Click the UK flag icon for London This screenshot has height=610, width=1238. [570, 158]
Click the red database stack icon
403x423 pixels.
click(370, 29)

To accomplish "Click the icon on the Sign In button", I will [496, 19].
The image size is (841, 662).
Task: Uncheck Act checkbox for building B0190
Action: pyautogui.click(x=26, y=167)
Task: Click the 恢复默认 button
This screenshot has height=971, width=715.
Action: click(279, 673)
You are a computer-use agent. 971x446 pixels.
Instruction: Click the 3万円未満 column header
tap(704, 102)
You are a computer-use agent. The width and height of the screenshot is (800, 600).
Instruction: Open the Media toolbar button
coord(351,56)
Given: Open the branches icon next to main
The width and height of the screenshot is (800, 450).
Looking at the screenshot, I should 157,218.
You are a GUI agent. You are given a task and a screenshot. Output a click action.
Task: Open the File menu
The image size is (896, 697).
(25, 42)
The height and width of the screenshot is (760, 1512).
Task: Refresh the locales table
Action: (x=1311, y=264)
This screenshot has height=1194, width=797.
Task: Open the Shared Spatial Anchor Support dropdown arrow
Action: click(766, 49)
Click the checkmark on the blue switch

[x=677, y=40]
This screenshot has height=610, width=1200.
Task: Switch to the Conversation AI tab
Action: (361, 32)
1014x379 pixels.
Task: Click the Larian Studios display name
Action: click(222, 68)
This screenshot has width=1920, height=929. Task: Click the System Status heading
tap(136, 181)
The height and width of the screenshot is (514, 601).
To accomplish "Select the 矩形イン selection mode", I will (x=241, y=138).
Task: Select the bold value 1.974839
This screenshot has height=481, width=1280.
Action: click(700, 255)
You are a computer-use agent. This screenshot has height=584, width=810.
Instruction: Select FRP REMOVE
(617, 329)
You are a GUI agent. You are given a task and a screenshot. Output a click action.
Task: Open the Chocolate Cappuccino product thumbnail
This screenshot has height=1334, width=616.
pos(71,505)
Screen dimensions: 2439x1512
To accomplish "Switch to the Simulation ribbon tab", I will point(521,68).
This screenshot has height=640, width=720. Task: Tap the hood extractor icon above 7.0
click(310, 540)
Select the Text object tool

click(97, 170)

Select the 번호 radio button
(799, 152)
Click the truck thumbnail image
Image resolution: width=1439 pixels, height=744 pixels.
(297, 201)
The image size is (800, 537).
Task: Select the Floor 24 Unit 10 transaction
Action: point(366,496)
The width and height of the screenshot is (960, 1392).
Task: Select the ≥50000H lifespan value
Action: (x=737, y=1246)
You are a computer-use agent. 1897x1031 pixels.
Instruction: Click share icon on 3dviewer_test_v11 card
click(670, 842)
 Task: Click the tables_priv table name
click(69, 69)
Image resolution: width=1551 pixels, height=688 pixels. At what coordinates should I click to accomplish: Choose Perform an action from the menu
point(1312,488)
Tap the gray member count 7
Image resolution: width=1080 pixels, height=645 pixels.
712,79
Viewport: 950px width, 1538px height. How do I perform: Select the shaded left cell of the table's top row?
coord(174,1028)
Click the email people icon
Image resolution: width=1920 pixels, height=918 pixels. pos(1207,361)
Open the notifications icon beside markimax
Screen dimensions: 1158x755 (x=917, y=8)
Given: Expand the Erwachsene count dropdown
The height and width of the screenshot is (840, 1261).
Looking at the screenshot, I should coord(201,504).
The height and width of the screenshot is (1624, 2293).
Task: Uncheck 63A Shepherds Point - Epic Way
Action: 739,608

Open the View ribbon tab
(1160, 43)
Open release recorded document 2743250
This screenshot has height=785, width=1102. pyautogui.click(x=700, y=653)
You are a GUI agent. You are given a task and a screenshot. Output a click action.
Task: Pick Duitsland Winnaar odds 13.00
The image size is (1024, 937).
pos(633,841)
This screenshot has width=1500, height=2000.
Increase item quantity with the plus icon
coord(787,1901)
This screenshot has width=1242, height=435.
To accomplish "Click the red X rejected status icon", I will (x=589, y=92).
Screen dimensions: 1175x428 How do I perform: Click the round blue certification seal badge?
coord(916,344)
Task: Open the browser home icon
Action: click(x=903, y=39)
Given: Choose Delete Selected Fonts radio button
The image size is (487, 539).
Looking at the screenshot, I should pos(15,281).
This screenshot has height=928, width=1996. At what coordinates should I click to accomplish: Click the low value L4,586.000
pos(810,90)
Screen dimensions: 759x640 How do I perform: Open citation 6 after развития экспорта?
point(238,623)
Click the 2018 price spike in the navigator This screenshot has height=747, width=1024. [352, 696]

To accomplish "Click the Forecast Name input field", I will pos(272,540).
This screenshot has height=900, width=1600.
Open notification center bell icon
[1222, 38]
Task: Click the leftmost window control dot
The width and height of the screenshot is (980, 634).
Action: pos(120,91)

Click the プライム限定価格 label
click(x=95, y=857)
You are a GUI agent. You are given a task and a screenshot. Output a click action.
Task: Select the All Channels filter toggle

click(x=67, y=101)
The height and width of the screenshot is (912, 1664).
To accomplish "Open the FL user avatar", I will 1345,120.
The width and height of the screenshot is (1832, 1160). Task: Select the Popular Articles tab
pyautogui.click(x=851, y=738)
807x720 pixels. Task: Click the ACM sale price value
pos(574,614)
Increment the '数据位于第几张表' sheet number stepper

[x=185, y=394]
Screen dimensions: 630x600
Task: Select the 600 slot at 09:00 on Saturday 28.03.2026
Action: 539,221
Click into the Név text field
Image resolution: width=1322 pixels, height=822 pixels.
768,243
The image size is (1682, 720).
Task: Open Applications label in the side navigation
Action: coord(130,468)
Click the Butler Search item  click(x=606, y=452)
◇ ◇ ◇ ◇ ◇ ◇ ◇
• [WORK INSTRUCTIONS]:
For the records above, state how many lines contain "computer". Add nothing to the number.

• [ANSWER SPACE]:
4